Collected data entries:
◆ ◆ ◆ ◆

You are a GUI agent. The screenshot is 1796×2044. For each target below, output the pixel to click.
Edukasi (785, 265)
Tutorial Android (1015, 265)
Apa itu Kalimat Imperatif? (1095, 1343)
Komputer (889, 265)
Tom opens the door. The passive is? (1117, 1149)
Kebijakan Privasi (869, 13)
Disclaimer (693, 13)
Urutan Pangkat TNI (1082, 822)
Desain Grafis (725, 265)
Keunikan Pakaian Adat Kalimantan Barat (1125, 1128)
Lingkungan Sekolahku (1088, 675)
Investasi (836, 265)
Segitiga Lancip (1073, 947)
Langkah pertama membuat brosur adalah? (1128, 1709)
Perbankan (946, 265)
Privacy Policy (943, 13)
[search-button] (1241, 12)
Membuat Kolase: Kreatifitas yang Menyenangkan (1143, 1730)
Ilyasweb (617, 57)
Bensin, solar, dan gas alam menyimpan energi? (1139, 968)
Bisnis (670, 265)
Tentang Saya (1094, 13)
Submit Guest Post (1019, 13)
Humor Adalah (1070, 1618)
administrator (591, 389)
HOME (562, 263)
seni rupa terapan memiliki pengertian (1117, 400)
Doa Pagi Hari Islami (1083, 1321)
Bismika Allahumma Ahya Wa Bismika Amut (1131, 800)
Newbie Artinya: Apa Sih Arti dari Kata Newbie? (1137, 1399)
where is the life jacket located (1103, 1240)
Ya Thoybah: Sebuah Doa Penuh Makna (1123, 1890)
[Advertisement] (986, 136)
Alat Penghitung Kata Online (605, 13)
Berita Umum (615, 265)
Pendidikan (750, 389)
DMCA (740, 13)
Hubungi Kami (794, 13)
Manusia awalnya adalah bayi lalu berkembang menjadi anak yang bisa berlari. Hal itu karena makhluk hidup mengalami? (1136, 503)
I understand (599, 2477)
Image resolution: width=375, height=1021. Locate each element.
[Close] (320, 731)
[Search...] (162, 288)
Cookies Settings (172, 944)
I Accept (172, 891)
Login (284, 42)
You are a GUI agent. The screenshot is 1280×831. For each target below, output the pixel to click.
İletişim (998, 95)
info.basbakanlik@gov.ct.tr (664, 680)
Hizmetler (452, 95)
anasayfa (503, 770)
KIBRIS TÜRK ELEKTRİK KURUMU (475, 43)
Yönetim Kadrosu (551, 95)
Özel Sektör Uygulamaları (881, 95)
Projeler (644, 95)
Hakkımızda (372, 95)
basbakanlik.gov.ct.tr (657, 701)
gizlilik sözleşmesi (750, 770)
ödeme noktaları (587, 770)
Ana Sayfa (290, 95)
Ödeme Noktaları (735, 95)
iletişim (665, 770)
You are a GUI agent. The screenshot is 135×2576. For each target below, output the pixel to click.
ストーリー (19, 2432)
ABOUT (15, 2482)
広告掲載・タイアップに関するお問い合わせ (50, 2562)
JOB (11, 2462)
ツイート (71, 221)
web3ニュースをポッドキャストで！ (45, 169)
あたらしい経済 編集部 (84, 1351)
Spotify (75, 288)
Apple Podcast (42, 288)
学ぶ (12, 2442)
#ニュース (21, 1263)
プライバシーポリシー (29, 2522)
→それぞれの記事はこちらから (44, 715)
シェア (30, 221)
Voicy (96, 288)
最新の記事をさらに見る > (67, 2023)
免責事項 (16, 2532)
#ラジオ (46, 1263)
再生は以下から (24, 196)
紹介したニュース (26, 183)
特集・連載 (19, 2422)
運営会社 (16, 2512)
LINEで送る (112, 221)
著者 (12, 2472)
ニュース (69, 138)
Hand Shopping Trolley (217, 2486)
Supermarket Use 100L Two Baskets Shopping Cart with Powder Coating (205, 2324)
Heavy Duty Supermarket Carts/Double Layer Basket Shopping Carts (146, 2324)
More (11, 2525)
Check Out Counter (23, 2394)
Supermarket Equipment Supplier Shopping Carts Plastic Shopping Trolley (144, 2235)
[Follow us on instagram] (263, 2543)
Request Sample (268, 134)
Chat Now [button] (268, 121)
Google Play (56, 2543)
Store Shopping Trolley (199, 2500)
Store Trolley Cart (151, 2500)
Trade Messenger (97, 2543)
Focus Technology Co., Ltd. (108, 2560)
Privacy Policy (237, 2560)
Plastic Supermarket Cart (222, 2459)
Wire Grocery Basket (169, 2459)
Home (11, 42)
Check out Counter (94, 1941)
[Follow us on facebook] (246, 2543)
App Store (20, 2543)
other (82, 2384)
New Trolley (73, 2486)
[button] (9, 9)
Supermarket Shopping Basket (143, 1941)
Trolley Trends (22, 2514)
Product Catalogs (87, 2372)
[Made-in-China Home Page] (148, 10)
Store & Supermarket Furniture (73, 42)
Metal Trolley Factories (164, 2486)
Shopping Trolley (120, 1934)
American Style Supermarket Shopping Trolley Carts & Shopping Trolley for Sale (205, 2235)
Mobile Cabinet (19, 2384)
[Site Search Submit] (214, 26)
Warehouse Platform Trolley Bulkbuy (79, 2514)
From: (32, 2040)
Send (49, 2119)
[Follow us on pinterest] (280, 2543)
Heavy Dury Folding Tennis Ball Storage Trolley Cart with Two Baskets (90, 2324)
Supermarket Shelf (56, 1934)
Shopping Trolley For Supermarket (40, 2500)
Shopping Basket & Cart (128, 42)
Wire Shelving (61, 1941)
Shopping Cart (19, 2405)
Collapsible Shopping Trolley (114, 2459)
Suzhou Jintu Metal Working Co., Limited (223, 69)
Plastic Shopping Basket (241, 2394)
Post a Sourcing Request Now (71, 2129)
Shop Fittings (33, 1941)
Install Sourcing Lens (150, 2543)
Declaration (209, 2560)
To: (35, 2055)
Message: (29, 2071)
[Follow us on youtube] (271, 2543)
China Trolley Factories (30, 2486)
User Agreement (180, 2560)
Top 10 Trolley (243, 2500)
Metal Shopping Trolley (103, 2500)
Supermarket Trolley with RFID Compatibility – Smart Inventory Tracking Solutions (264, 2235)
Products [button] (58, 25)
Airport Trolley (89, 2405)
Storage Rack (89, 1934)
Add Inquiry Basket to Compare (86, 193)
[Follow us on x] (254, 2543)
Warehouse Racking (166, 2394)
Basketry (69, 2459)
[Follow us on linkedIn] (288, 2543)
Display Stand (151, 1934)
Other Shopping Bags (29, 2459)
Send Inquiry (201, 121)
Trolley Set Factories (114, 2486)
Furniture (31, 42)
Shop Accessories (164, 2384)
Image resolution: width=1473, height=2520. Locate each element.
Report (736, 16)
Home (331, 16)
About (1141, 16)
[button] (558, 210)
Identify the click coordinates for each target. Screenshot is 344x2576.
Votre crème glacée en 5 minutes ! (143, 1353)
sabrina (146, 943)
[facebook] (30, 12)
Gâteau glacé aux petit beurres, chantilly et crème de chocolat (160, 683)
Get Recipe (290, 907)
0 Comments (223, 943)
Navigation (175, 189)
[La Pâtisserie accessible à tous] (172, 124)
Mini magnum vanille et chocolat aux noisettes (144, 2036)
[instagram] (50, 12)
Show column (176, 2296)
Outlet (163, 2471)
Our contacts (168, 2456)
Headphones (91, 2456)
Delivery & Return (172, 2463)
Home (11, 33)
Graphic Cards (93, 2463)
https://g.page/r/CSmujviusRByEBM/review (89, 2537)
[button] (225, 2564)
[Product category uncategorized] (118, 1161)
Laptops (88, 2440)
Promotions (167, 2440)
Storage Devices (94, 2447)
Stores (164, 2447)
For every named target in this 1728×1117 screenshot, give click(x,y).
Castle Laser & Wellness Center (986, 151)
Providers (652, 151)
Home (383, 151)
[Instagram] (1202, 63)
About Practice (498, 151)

◆ ◆ ◆ ◆

• **TASK BRIEF**: Retype, exactly and in full, the lines above from the one containing "Store & Supermarket Furniture (73, 42)" through the one containing "[Product category uncategorized] (118, 1161)".

• **RESPONSE**:
Store & Supermarket Furniture (73, 42)
Metal Trolley Factories (164, 2486)
Shopping Trolley (120, 1934)
American Style Supermarket Shopping Trolley Carts & Shopping Trolley for Sale (205, 2235)
Mobile Cabinet (19, 2384)
[Site Search Submit] (214, 26)
Warehouse Platform Trolley Bulkbuy (79, 2514)
From: (32, 2040)
Send (49, 2119)
[Follow us on pinterest] (280, 2543)
Heavy Dury Folding Tennis Ball Storage Trolley Cart with Two Baskets (90, 2324)
Supermarket Shelf (56, 1934)
Shopping Trolley For Supermarket (40, 2500)
Shopping Basket & Cart (128, 42)
Wire Shelving (61, 1941)
Shopping Cart (19, 2405)
Collapsible Shopping Trolley (114, 2459)
Suzhou Jintu Metal Working Co., Limited (223, 69)
Plastic Shopping Basket (241, 2394)
Post a Sourcing Request Now (71, 2129)
Shop Fittings (33, 1941)
Install Sourcing Lens (150, 2543)
Declaration (209, 2560)
To: (35, 2055)
Message: (29, 2071)
[Follow us on youtube] (271, 2543)
China Trolley Factories (30, 2486)
User Agreement (180, 2560)
Top 10 Trolley (243, 2500)
Metal Shopping Trolley (103, 2500)
Supermarket Trolley with RFID Compatibility – Smart Inventory Tracking Solutions (264, 2235)
Products [button] (58, 25)
Airport Trolley (89, 2405)
Storage Rack (89, 1934)
Add Inquiry Basket to Compare (86, 193)
[Follow us on x] (254, 2543)
Warehouse Racking (166, 2394)
Basketry (69, 2459)
[Follow us on linkedIn] (288, 2543)
Display Stand (151, 1934)
Other Shopping Bags (29, 2459)
Send Inquiry (201, 121)
Trolley Set Factories (114, 2486)
Furniture (31, 42)
Shop Accessories (164, 2384)
Image resolution: width=1473, height=2520. Locate each element.
Report (736, 16)
Home (331, 16)
About (1141, 16)
[button] (558, 210)
Identify the click coordinates for each target. Screenshot is 344x2576.
Votre crème glacée en 5 minutes ! (143, 1353)
sabrina (146, 943)
[facebook] (30, 12)
Gâteau glacé aux petit beurres, chantilly et crème de chocolat (160, 683)
Get Recipe (290, 907)
0 Comments (223, 943)
Navigation (175, 189)
[La Pâtisserie accessible à tous] (172, 124)
Mini magnum vanille et chocolat aux noisettes (144, 2036)
[instagram] (50, 12)
Show column (176, 2296)
Outlet (163, 2471)
Our contacts (168, 2456)
Headphones (91, 2456)
Delivery & Return (172, 2463)
Home (11, 33)
Graphic Cards (93, 2463)
https://g.page/r/CSmujviusRByEBM/review (89, 2537)
[button] (225, 2564)
[Product category uncategorized] (118, 1161)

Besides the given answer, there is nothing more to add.